Aug 14 2020
Patient-Centered Care

How Healthcare Chatbots are Expanding Automated Medical Care

AI-enabled solutions in healthcare are moving beyond a simple one-way transfer of information.

Now more than ever, patients find themselves relying on a digital-first approach to healthcare — an arrangement that, at first, might not involve a human on the other end of the exchange.

News about the use of digital tools in healthcare, most commonly as chatbots, is breaking daily: Providence St. Joseph Health built an online screening and triage tool for patients with coronavirus symptoms. Mass General Brigham rolled out a similar artificial intelligence–based chatbot to rapidly differentiate between possible COVID-19 cases and less threatening ailments. Even the CDC hosts an AI-driven bot on its website to help screen for coronavirus infections.

And while these tools’ rise in popularity can be accredited to the very nature of the COVID-19 pandemic, AI’s role in healthcare has been growing steadily on its own for years — and that’s anticipated to continue.

According to the global tech market advisory firm ABI Research, AI spending in the healthcare and pharmaceutical industries is expected to increase from $463 million in 2019 to more than $2 billion over the next 5 years.

Today, AI-powered chatbots work well beyond helping frightened patients assess their symptoms and determine next steps: The technology has the ability to recommend treatments and schedule visits, among other things. And it can be an asset to busy organizations seeking to deploy staff elsewhere.

Intelligent, Empathetic and Supportive Care

Chatbots provide instant conversational responses and make connecting simple for patients. And when implemented properly, they can help care providers to surpass patient expectations and improve patient outcomes.

However, AI solutions sometimes lack the most important quality to good care delivery: a human touch.

A recent study published in the Journal of the American Medical Informatics Association found that chatbots in healthcare are deemed most helpful when the chatbot’s ability, patient compliance, integrity and benevolence match that of a human agent.

For companies like QliqSOFT, which has focused its solutions on enhancing patient engagement and satisfaction, this comes as little surprise.

QliqSOFT’s Quincy chatbot solution, which is powered by an AI engine and driven by natural-language processing, enables real-time, patient-centered collaboration through text messaging. The tool helps patients with everything from finding a doctor and scheduling appointments to outpatient monitoring and much more.

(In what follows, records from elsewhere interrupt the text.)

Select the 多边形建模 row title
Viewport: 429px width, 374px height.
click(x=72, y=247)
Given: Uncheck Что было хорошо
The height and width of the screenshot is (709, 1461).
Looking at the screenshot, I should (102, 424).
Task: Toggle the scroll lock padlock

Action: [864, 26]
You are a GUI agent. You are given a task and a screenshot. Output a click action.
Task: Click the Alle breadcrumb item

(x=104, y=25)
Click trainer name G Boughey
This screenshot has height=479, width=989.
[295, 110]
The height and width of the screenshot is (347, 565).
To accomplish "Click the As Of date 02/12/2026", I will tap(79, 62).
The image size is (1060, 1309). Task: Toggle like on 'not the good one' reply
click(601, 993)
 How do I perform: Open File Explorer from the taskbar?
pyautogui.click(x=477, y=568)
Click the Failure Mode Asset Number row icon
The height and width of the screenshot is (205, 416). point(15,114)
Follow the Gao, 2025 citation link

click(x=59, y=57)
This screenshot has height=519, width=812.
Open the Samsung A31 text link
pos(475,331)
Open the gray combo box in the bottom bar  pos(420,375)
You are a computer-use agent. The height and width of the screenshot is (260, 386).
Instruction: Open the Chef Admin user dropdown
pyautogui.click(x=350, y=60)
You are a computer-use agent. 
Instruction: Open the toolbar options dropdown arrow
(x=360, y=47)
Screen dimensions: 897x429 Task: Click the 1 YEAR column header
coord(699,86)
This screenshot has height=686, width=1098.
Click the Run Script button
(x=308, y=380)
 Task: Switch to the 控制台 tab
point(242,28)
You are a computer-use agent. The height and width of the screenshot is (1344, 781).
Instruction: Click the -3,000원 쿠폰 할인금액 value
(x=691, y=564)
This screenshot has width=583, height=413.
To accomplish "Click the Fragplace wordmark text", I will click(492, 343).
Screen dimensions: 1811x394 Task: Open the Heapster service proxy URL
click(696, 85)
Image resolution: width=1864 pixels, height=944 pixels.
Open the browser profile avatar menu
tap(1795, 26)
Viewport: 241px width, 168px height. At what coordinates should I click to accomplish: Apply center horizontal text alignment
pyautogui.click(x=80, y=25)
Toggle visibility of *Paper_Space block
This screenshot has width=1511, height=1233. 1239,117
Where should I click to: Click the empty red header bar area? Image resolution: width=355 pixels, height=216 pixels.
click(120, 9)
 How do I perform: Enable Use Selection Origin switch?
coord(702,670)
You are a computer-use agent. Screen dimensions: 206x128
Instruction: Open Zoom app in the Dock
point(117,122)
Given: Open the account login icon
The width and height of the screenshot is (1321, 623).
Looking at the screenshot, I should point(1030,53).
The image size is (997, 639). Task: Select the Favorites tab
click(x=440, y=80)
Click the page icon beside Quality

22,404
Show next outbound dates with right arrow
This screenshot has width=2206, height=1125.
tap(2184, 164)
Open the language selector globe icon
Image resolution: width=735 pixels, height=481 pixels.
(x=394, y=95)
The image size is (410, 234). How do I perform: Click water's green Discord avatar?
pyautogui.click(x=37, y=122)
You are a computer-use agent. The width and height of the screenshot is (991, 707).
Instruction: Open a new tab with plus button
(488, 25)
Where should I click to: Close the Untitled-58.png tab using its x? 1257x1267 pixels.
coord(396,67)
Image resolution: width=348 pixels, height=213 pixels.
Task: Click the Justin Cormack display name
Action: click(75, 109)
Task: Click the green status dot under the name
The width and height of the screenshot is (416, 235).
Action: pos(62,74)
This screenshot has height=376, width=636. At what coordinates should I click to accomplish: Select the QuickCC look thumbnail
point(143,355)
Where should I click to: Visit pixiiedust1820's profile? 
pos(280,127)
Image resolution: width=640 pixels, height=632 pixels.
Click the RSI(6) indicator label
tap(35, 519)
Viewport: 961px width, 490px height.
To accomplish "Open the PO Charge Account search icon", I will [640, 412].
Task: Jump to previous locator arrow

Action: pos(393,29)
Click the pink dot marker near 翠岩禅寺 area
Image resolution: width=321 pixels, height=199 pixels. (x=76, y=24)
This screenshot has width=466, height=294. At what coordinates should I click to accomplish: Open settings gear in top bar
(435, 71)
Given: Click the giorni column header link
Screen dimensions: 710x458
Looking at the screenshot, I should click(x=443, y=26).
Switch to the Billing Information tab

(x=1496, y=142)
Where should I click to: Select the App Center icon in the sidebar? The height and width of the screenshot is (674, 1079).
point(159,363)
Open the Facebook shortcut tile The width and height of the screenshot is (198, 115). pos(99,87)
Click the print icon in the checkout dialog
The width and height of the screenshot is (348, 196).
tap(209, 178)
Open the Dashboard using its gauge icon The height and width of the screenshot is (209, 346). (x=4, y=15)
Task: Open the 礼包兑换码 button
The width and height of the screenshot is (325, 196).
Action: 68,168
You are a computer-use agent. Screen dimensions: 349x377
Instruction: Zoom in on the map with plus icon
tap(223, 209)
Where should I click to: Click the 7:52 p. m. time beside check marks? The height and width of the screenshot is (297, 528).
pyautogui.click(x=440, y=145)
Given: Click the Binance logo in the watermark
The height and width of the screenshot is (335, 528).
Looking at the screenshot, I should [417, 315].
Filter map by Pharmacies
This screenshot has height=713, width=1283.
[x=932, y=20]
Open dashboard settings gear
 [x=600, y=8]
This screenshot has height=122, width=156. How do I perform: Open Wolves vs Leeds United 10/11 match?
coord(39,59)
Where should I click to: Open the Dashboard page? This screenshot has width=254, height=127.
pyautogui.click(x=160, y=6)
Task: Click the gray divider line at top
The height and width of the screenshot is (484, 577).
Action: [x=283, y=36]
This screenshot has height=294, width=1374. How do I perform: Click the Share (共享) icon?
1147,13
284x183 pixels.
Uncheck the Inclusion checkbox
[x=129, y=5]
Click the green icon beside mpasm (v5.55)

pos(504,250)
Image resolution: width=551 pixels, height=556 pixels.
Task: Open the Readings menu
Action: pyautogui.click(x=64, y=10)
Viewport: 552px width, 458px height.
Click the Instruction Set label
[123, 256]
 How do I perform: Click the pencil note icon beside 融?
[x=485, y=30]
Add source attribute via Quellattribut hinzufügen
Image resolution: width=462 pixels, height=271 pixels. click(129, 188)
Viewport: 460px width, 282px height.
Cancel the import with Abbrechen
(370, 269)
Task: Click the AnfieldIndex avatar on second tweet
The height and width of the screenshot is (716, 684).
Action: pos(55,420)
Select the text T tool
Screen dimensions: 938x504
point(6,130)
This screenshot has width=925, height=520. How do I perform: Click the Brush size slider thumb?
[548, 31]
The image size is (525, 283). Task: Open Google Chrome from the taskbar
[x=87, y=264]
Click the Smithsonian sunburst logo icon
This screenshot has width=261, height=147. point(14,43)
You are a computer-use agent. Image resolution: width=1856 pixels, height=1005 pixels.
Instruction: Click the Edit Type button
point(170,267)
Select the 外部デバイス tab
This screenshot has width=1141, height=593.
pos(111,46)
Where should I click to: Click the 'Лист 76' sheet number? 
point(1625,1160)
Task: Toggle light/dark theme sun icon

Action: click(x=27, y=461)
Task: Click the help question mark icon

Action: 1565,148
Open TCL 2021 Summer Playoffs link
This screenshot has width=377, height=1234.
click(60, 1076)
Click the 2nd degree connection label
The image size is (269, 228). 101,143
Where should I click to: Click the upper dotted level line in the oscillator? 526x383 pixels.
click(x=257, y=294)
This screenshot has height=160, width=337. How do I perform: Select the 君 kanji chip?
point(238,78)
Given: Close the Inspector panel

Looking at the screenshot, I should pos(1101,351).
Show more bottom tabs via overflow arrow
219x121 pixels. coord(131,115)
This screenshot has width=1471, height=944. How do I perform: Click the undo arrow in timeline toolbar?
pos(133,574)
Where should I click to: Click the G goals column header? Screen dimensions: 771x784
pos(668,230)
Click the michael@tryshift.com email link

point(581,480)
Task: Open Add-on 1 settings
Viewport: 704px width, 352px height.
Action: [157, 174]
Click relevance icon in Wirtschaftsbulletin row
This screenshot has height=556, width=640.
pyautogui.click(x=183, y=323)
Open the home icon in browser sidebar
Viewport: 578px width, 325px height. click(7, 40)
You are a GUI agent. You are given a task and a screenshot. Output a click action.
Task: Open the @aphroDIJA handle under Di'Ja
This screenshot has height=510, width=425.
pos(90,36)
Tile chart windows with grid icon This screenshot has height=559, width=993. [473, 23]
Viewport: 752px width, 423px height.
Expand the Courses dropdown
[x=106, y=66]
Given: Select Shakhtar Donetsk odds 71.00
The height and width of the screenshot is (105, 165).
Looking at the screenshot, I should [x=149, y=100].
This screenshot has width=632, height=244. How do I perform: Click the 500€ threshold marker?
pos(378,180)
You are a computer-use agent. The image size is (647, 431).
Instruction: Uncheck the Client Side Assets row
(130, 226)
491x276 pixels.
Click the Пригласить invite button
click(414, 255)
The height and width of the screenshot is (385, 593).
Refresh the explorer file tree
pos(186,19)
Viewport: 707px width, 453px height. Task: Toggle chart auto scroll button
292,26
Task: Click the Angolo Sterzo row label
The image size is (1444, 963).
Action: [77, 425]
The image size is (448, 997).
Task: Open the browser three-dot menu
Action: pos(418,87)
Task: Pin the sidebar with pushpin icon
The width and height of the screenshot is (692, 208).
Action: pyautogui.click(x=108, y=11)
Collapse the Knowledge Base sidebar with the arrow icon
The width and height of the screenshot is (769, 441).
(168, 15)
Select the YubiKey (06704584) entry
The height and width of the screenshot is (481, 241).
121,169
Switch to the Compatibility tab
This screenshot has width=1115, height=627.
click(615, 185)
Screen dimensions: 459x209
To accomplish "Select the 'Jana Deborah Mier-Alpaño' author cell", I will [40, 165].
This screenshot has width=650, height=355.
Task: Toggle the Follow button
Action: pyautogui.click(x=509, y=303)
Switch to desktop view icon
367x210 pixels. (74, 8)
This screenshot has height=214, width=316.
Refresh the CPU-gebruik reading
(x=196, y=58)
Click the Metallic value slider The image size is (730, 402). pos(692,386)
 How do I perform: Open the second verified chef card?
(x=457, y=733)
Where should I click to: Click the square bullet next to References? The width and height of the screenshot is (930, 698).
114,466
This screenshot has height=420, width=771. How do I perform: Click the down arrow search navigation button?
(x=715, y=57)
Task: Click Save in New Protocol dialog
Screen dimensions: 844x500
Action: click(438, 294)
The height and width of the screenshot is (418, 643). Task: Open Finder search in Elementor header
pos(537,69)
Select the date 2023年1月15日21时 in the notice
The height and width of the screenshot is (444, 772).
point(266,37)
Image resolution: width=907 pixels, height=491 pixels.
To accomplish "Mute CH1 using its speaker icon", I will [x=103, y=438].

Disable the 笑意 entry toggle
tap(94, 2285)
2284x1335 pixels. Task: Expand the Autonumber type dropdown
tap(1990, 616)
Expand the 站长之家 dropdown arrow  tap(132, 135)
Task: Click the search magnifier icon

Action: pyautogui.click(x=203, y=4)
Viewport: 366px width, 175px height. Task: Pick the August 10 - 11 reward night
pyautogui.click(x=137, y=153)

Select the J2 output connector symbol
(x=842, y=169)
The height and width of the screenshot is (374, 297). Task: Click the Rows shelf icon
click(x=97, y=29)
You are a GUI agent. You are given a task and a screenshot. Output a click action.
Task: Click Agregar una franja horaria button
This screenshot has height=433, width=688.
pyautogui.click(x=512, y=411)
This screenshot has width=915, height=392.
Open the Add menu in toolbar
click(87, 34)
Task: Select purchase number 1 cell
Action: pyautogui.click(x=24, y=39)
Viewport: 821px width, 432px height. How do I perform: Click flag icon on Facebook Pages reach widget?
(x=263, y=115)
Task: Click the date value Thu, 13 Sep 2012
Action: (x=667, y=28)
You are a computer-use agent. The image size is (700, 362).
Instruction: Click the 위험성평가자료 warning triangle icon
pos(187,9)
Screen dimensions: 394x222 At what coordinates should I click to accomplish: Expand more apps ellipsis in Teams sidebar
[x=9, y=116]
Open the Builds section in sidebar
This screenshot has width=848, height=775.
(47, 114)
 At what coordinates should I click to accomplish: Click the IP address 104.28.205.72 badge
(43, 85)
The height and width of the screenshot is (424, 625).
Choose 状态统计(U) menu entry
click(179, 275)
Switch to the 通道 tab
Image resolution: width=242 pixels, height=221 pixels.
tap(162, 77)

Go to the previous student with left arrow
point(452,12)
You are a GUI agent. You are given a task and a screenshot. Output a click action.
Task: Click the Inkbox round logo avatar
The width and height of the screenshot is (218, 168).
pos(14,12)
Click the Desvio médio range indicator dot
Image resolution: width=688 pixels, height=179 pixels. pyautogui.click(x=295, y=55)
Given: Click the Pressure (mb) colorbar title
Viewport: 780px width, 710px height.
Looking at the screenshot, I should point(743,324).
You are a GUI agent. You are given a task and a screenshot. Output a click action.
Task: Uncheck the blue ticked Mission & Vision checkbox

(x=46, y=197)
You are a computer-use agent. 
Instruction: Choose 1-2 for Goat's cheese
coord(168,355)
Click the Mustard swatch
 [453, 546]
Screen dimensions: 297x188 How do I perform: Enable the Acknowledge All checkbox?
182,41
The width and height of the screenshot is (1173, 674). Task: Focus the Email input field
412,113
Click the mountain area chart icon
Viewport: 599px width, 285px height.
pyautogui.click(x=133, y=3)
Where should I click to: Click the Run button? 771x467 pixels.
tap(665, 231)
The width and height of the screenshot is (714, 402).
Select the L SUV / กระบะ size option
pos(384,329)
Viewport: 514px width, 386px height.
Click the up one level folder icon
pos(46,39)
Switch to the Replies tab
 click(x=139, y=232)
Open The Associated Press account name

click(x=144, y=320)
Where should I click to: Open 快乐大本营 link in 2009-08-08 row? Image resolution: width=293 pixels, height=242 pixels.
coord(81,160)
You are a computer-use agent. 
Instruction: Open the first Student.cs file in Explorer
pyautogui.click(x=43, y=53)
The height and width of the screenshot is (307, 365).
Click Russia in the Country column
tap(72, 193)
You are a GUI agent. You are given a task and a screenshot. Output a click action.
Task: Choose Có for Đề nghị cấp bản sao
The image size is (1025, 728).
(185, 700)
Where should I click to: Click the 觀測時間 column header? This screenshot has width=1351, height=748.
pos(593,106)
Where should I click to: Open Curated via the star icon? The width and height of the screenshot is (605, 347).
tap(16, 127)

By taking an all-in-one communication approach, Quincy encourages patients to proactively share their health information, which, in turn, enables care providers to cut costs, improve care quality and boost patient satisfaction.

The recent release of UneeQ’s Digital Human Creator Platform is yet another example of how AI in healthcare is taking a more humanized approach. Equipped with native integrations into Google, Microsoft, IBM, Amazon and more, UneeQ Creator brings healthcare providers the ability to easily create and deploy digital-human employees.

This means that hospitals could leverage digital humans as health assistants, capable of providing empathetic, around-the-clock aid to patients, particularly before or after their surgery. Designed to make patients feel both valued and validated, the platform goes a long way in encouraging emotional connections between patients and their digital-human assistant — taking the concept of AI to a new level compared with what most people think it can do.

DISCOVER: Learn how AI can help patients take control of their care.

Experience Matters — So Does Patient Preference

Despite AI’s promising future in healthcare, adoption of the technology will still come down to patient experience and — more important — patient preference.

A single bad experience with an automated customer service platform can quickly turn patients off to enterprise AI solutions as a whole, which is why it’s so critical that care providers play their part in training patients on the solutions they choose to use, explaining how the tools can save patients time and be influential in their care.

It’s also not realistic to expect every patient to be on board with digital-care solutions beyond their current use in this pandemic. Having multiple points of entry for care —chatbots, telehealth visits, in-person consultations — provides patients with the valuable choice of how they want to receive it, ultimately boosting their confidence in and loyalty to their care provider.